Since last year he had been under constant depression and in a habit of excessive drug abuse. Several setbacks, that for him seemed no less than giant failures had slowly pulled him into the world of forgetfulness and sorrowfulness. Bereaved by not being able to produce anything that the academicians could count on and the prospect turmoil in his personal life, he had trusted more on the stray weeds than on hope. One after other his aspirations and dreams had met rejections from the people who once had encouraged him. The never-dying strive to create a name for himself and living up to the expectations of people around him had broken him. He had been thinking more about what others' will say, than himself. He had ventured with at least three mentors before stabilizing with Dr. Allen Cooper, a fresh graduate and an expert in the field of Finite Mathematics, four years back. They were more like friends, discussing everything from academics and politics to personal life. Dr. Cooper will frequently invite him over lunches and dinners, with his beautiful fiancée Amy of East-Asian origin who was three years junior to him. They had just been engaged, but infidelity in their relationship had been a constant gossip around the campus. Rumors were there that she still met her boyfriend secretly, after he had apologized and persuaded her to come back with him. Whatever be the truth, Dr.
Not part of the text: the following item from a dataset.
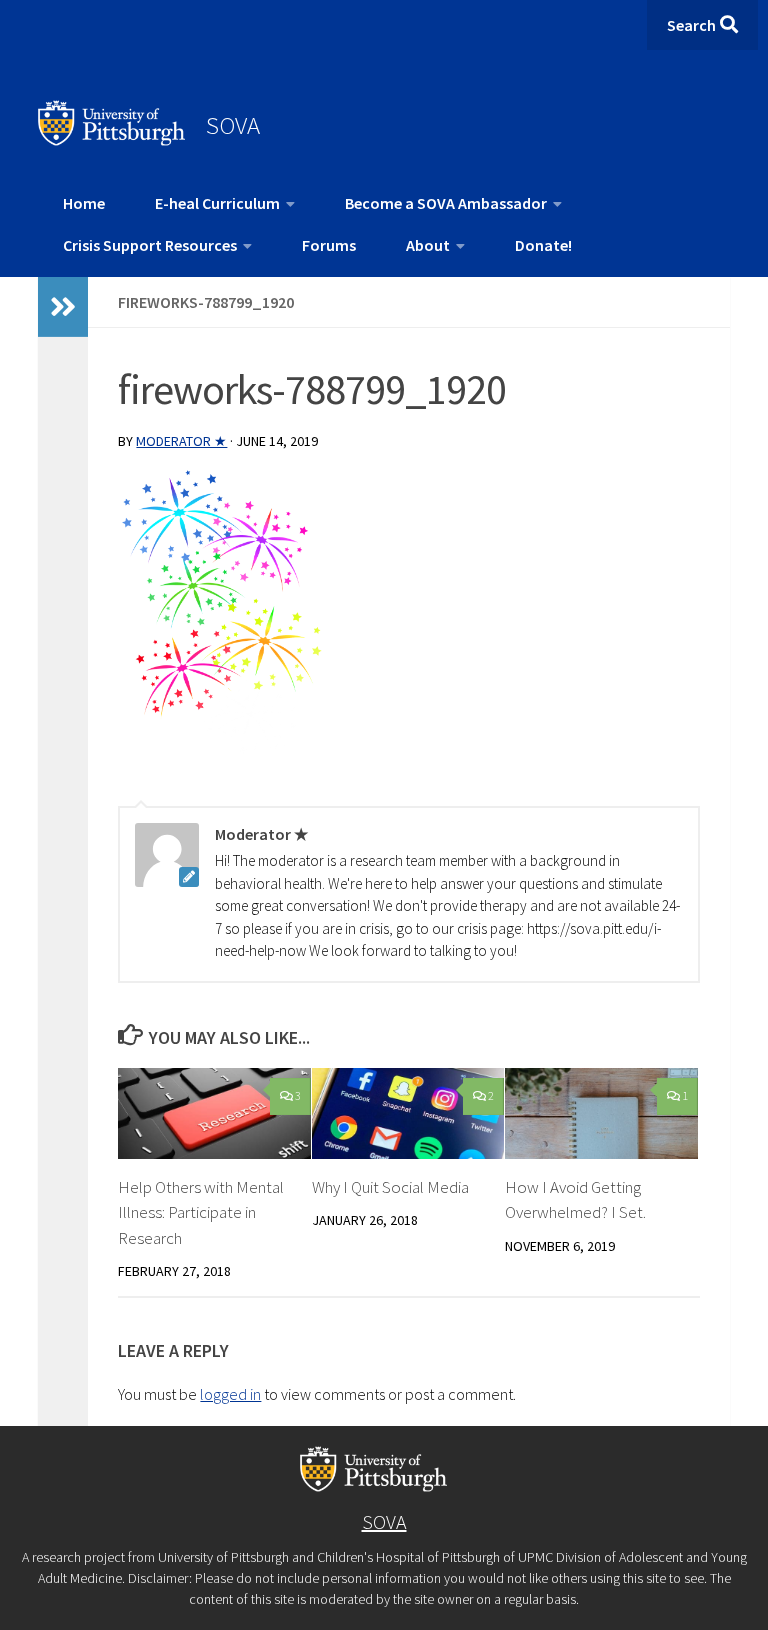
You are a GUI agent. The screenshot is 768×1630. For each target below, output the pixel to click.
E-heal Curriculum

Cooper and Amy never let it apparently visible while they were together.


In just two years of their association, they had worked on some of the most difficult problems producing a number of significant results that were of notable standards. There were talking, in the academic world regarding their work and many had even started thinking they might be the face of this year.
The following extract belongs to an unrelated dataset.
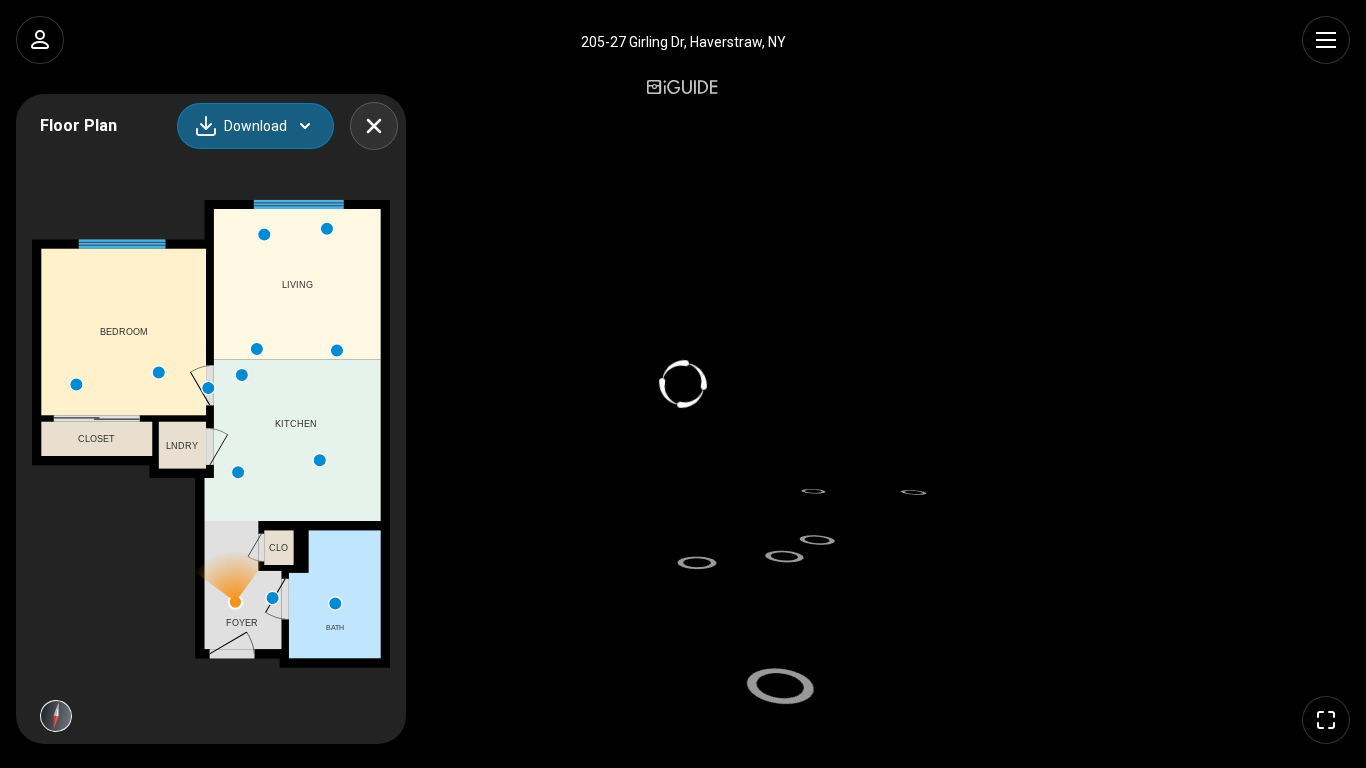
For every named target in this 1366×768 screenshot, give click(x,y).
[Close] (374, 126)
Everything was flowing quite smoothly until one morning, Dr. Cooper found few papers in the dustbin.
Thinking the maid might have thrown some papers of use, he carefully unfolded the papers that were molded into a ball. He couldn't believe for a moment, thinking it might be a prank, but as soon as he started frisking his fiancee's cupboard and wardrobe, a feeling of betrayal started engrossing him. Numerous cards and letters, safely locked inside the empty packs of lingeries, he could now learn why her phone was switched off at many occasions while he was busy in attending conferences all over the world. Maddened with betrayal of love and trust, he hadn't sought any answers from his fiancée but instead planned to meet his student. But, hearing this year's Turing Award was conferred upon him, he had decided to postpone the meeting till next day.
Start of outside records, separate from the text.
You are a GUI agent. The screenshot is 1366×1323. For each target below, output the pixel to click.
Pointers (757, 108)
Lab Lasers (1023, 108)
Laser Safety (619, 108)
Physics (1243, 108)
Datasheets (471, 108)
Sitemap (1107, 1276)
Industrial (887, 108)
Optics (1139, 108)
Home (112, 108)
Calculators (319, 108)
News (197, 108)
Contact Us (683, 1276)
It was probably the hardest blow that they both could have ever got on a single day. If on one hand, the professor was feeling to have fallen in an estranged relationship, on the other side the award-committee didn't honor the work of the student, who had by all his heart and passion worked upon the lion's share of the theory, while the credit was declined to him. Paralyzed with grief and bitterness, and scared of the outcome of his illegitimate yet intimate relationship, he had set out for a journey, that night, not knowing where to go. He was too overpowered of emotions, failures, and drugs to think anything, his legs trembled as he walked down the road, eyes could see only blurred images, and the sounds didn't sound at all.

Colonel couldn't believe his own blood could be so coward and weak, while driving Buick at her maximum. The brief story that he could remember was flashing again and again before his moist eyes, the heart impatiently and falsely praying for a life while somewhere in his heart's corner he had already lost the battle. What will he say to his wife, who had for all these years waited for her son's afternoon call, who had been deprived of her right to know everything about her son that he didn't tell her. All these thoughts kept coming to him while the unknown voice over phone continued to echo in his ears “Colonel, your son has committed suicide”.